9話 四天王がやってきました
「……」
「聞こえません。もう一度」
「……ゼ……」
「だから、聞こえまえんってば。はい、もう一度」
「り……リー……ゼ……」
「惜しい、もうちょっとですね。ではでは、もう一度」
「……リーゼ」
「まあ、この辺で勘弁してあげますね。寛大な心を持つ私に感謝してくださいね」
「ぐぅっっっ」
サタンがにが虫を噛み潰したような顔をしました。
手はぷるぷると震えています。
そんなに、私のことを名前で呼ぶのがイヤなんでしょうか?
でも、ダメでしょう。
勝負に勝ったのは私ですからね。
これからは『お前』とか『おい』ではなくて、ちゃんと『リーゼ』と呼んでもらいます。
本当なら、1000歳を越えたおじさんなんかに名前で呼ばれたくありませんが……
これも、サタンと仲良くなるためですからね。
全ては、人間界と魔界の和平のため。
そのために、私は、1000歳を超えるおじさんに、あえて名前で呼ばれましょう。
「1000歳1000歳うるせぇんだよっ!!!」
「あらまあ」
「くそっ、ホントに殴りたい! 誰かコイツを殴らせてくれ!」
「『コイツ』ではなくて、『リーゼ』ですよ? さっき言ったことなのに、もう忘れたんですか? 鳥あたまですか? ぽっぽー」
「くうううっ」
サタンは顔を赤くして、次いで青くして……
「……仕事があるから帰る。
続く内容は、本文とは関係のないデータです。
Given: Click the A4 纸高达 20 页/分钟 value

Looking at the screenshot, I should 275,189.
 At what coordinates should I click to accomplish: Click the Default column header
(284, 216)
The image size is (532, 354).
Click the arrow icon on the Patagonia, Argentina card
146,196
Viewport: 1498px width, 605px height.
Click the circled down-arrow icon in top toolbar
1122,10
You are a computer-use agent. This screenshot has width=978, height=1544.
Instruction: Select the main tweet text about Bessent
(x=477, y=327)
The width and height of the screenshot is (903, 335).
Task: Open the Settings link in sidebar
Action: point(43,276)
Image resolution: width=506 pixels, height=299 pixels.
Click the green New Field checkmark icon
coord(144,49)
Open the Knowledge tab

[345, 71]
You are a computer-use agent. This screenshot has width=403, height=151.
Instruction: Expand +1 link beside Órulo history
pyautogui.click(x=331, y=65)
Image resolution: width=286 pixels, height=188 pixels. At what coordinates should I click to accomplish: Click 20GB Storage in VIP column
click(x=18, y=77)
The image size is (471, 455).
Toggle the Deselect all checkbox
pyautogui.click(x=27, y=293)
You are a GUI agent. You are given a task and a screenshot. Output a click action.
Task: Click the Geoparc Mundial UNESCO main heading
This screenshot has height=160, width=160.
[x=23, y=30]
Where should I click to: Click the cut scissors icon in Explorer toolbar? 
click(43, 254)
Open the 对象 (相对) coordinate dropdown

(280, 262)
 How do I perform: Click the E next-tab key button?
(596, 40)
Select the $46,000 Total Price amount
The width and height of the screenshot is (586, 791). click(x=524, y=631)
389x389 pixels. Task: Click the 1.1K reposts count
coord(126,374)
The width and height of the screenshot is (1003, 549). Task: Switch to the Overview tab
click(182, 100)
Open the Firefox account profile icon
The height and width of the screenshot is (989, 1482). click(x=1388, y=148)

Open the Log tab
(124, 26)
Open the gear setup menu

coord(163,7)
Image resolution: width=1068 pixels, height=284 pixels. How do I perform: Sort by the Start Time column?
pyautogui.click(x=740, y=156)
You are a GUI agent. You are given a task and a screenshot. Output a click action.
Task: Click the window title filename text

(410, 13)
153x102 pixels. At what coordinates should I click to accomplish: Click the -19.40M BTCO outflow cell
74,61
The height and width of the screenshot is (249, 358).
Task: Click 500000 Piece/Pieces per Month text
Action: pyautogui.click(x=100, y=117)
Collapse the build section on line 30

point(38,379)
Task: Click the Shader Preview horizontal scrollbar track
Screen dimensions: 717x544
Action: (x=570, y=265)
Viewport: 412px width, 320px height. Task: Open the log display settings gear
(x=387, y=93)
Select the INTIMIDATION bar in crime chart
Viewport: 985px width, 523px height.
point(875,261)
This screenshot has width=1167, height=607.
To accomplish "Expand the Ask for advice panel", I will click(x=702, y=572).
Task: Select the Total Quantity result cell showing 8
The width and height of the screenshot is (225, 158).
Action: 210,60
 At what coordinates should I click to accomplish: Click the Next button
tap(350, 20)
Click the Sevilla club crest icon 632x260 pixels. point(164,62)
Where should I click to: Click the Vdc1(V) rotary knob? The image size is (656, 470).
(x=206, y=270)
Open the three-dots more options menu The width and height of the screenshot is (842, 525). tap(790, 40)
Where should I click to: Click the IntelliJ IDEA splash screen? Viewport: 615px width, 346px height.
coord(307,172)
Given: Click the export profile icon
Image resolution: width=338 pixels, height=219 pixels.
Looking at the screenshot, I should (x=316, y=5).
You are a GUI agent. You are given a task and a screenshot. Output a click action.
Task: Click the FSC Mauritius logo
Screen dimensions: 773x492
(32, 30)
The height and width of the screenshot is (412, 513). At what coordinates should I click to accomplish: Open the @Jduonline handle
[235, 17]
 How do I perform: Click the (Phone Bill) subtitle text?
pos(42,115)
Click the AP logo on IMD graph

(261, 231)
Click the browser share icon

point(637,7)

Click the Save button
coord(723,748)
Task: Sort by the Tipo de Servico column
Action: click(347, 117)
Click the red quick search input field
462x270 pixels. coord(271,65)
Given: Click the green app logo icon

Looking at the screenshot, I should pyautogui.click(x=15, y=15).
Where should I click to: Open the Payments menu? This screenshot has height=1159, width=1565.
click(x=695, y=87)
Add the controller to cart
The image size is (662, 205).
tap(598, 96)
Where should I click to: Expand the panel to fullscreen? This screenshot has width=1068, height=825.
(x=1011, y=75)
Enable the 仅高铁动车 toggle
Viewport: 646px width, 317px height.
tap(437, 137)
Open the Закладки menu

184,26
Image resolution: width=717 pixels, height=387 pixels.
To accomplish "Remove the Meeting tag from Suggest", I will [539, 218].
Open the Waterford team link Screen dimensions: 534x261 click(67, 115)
いいか、おとなしくしてろよ?」
最終的に、牢屋を後にしました。
たぶん、私と関わらない方が得策、とか考えたんでしょうね。
なんで、そこまで嫌われているんでしょうか?
謎です。
心底、サタンに嫌われている理由がわかりません。
「アレでしょうか? ツンデレというやつでしょうか?」
実は私のことが好きだけど、素直になれないとか?
だとしたら、かわいいものですね。
いえ。
1000歳のおじさんがツンデレとか、それはそれで微妙かもしれませんね。
訂正。
やっぱりかわいくないです。
「たのもーっ!」
見知らぬ女の子がやってきました。
……いえ、見知らぬわけではなくて、見覚えがありますね?
そう、つい最近、見かけた覚えが……
「……ああ、そうだ。確か、四天王のシルフさん?」
「おっ、あたしのことを知ってるんですか? 光栄ですねー」
見た目は、大人の一歩手前……18歳くらいでしょうか?
足元まで届きそうなとても長い髪が特徴的ですね。
すごく長いのに、手入れはバッチリ行き届いているみたいで、とてもサラサラしています。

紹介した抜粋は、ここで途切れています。